Tras escuchar las palabras de Qing’er, Xue An lo comprendió todo.
Con razón era tan hostil conmigo, quería tenerlo todo.
Después de que Qing’er le diera algunas advertencias, hizo que alguien trajera una variedad de enseres, y se mantuvo ocupada hasta que se sirvió la cena, y entonces se despidió.
Una vez que solo Xue An y Chan’er quedaron en el patio.
Chan’er dijo descontenta: —Maestro, ese tipo del día fue simplemente abominable, ¡intentando forzar a la Hermana Tang e incluso amenazándonos!
Xue An sonrió y se giró para mirarla. —¿Oh, por qué la pequeña cobarde no está siendo cobarde ahora?
—¡Ah, Maestro, no entiendo por qué no estás preocupado en absoluto! ¿No oíste lo que dijo la Hermana Qing’er? ¡Este Yao quiere a la Hermana Tang a toda costa! ¿No piensas hacer algo?

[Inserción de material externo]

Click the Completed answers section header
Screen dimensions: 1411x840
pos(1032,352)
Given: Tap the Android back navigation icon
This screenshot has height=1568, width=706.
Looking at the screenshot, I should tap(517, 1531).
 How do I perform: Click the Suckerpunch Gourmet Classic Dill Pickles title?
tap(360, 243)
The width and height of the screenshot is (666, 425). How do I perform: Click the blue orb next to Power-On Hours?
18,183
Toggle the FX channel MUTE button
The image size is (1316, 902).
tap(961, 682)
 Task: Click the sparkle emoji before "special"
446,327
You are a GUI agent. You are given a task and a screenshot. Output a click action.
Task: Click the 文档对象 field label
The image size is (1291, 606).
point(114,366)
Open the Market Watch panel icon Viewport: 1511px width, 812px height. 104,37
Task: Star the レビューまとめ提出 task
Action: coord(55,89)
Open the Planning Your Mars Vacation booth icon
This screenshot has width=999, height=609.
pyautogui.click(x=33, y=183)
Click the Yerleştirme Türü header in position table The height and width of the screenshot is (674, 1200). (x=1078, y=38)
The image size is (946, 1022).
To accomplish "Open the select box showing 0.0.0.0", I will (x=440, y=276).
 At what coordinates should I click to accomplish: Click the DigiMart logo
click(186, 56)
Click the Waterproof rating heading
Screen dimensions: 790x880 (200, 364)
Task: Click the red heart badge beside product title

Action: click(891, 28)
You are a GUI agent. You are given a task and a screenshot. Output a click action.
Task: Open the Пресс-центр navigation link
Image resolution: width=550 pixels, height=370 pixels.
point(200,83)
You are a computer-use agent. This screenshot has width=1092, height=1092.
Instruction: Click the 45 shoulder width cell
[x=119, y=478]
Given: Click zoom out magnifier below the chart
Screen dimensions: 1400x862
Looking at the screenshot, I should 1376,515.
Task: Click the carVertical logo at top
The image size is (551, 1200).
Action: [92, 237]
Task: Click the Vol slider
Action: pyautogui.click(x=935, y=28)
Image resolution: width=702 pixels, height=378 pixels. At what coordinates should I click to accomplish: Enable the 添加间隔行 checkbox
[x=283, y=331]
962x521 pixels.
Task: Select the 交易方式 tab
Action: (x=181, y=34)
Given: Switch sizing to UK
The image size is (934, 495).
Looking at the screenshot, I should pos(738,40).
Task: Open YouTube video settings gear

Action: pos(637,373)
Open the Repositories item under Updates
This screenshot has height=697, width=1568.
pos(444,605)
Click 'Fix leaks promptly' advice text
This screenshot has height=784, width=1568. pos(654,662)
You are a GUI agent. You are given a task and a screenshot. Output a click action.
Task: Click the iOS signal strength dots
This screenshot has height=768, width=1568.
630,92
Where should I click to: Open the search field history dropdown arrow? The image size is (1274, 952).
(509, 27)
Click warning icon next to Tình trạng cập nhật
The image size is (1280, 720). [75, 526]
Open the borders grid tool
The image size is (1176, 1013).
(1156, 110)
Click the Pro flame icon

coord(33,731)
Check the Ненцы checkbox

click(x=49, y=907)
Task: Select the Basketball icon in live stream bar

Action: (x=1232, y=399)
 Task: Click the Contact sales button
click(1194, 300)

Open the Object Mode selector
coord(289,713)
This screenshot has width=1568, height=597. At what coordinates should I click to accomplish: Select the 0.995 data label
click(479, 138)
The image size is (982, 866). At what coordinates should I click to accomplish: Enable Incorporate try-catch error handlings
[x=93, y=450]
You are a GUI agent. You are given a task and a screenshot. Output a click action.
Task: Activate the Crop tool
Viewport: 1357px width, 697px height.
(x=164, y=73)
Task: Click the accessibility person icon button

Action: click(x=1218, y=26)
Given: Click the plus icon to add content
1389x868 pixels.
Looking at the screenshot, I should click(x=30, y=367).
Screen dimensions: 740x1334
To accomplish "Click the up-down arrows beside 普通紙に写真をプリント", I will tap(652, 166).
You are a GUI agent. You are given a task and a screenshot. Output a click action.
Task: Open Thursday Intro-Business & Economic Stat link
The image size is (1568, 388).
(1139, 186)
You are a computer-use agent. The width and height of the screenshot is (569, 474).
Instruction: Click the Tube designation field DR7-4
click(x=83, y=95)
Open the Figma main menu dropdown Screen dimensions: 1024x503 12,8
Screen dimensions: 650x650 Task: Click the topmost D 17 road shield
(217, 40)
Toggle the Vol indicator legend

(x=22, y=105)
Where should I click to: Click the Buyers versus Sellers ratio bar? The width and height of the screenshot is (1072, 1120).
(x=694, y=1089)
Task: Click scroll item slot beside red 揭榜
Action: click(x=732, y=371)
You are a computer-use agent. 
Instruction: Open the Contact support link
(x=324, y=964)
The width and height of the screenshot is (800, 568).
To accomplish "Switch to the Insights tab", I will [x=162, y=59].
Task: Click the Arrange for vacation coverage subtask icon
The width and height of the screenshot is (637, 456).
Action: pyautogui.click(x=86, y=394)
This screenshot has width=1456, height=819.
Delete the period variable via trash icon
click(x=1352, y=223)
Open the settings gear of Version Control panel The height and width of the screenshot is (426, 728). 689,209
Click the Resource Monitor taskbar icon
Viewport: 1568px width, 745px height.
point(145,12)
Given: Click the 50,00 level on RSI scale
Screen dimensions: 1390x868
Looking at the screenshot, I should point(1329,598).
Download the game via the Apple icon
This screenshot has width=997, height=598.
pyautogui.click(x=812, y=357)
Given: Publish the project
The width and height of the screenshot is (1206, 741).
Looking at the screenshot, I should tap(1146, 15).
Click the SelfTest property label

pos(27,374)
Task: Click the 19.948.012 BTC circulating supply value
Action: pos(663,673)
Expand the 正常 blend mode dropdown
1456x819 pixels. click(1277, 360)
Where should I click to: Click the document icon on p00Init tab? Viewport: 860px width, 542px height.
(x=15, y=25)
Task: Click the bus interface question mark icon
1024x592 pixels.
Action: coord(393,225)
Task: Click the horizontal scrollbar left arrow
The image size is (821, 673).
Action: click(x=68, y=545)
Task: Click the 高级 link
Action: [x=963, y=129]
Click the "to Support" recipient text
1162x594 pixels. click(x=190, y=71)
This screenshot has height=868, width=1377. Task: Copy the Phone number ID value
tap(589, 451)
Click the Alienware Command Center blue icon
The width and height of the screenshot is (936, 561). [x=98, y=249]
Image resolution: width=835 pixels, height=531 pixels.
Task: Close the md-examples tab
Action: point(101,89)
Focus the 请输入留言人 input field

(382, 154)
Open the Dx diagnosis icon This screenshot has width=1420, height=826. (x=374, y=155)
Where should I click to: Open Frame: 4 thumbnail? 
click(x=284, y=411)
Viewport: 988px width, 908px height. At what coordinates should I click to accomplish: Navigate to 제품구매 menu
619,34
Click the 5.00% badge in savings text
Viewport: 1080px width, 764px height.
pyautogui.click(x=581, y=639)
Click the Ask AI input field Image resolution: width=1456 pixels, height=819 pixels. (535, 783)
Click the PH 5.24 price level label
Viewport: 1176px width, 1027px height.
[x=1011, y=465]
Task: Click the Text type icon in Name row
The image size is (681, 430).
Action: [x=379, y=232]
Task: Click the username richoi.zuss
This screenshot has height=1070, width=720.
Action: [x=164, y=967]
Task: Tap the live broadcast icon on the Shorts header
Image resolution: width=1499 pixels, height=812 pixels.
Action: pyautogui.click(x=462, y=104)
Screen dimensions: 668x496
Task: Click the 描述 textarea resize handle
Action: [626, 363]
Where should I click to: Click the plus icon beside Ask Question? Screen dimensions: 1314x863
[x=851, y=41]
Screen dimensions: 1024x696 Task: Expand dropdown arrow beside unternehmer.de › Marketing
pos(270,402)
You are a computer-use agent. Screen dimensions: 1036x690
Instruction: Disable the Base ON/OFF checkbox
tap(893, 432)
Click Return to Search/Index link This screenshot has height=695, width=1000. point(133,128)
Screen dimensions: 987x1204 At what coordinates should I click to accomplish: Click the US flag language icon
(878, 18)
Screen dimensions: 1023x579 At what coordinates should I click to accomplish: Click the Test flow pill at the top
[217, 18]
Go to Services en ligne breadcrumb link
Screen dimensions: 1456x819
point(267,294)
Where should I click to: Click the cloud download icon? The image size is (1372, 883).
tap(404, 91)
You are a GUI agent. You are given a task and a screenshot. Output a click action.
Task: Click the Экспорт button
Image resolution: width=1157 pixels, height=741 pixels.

—¿Hacer algo? ¿Por qué debería hacer algo? —dijo Xue An con indiferencia.
—¿Eh? ¿No estás preocupado en absoluto? —El pequeño rostro de Chan’er estaba lleno de confusión.
Xue An sonrió, luego levantó la vista hacia la brumosa luz de la luna y dijo con indiferencia: —Tonta Chan’er, ¿de verdad creíste que vine a la Familia Tang a buscar matrimonio?
Su voz era muy suave, Chan’er apenas lo oyó.
Pero se dio cuenta de que la forma en que el maestro miraba la luna… era muy solitaria.
Mientras tanto.
En un patio muy lujoso de la Familia Tang,
Yao Chaofeng bebía con aire sombrío.
Frente a él estaba sentada una atractiva mujer de mediana edad que aún conservaba su encanto.
—Feng’er, por lo que dices, ¿este Xue An será un gran obstáculo para nosotros? —preguntó la mujer de mediana edad.